Bitcoin trades like a risk-averse asset, indistinguishable from the broader risk-off environment, and gold continues to absorb the crisis-hedging flow that Bitcoin marketing promised to capture.
In the bullish case, demand for ETFs recovers, U.S. regulatory developments give financial institutions a cleaner start, and risk appetite returns enough to push Bitcoin back towards $165,000, beyond the City’s $112,000 target.
Bitcoin has overcome criticism by acting as a rare, borderless, permissionless monetary network that increases in value as more institutions and sovereigns seek assets outside of traditional finance.
The 21 million supply cap and lack of a central issuer are characteristics that make Bitcoin worth holding as a long-term bet that financial mistrust will become infrastructure, and Cuba cites the same characteristics held by the drawdown as evidence of failure.
The real case for Bitcoin lies in providing exposure to a world where more people seek money outside of the traditional system, and this is true regardless of how Bitcoin performs against gold in any given crisis.
Bitcoin as a call option against financial mistrust
Cuban wanted Bitcoin to serve as a predictable and consistent protection against certain risks he saw coming.
However, Bitcoin may be more like a call option for financial mistrust.

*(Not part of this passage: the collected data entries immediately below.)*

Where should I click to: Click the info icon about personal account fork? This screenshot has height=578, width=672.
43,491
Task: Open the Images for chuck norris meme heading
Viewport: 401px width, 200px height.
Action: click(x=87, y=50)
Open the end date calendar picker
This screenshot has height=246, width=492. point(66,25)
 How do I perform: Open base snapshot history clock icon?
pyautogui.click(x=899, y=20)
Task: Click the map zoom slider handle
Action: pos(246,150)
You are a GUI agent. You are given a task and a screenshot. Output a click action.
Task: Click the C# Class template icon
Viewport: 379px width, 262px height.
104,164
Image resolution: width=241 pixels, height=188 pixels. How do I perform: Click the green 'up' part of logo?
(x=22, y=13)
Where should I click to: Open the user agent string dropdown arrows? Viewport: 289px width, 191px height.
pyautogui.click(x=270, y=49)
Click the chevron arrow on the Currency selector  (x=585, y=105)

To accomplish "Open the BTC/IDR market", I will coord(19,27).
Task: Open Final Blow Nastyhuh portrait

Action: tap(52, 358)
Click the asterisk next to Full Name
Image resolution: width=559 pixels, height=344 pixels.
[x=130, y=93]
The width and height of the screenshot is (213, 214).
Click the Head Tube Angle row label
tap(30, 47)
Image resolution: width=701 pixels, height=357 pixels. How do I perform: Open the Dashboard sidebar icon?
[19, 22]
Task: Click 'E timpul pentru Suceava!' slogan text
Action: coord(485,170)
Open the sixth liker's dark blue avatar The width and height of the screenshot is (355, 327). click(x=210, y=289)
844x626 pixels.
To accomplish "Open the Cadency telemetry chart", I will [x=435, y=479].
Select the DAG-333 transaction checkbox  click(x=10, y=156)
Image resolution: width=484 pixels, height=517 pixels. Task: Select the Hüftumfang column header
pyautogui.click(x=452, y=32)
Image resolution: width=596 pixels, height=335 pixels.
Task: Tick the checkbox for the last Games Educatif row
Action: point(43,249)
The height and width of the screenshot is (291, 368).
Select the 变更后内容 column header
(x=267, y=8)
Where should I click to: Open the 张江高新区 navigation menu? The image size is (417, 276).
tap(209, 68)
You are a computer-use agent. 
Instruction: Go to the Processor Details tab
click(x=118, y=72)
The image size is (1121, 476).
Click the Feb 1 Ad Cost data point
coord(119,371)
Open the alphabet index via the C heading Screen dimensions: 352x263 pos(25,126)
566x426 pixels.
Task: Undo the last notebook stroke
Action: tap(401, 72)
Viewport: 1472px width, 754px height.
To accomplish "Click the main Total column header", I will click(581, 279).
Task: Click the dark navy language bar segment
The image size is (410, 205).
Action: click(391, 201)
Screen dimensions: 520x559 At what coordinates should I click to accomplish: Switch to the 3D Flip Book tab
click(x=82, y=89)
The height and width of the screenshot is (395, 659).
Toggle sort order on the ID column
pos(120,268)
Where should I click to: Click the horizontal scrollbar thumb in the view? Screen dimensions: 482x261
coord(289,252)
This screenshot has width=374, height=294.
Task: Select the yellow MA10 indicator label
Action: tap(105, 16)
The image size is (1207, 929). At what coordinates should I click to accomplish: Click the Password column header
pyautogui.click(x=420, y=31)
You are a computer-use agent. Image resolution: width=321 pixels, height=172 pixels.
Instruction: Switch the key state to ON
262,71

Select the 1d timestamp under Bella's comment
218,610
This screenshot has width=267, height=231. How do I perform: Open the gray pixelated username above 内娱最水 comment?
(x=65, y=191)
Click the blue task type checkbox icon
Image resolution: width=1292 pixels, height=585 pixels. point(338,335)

While it has value if the theory lasts more than 10 years, it is unstable over that time and is a poor substitute for gold in times of severe stress.
Gold remains the cleanest crisis asset by any recent metric, as shown by record prices, record quarterly demand, continued central bank buying, and consistent performance against the macro variables that define true panic.
The asset, for which Cuban sold most of his holdings, still has a supply cap of 21 million BTC, still operates without a central issuer, and still has accumulated long-term holder supply of 200,000 BTC last month.
Whether that’s enough to justify the $58,000 to $165,000 price range over the next year will depend on whether the adoption theory can replenish what the hedging theory loses.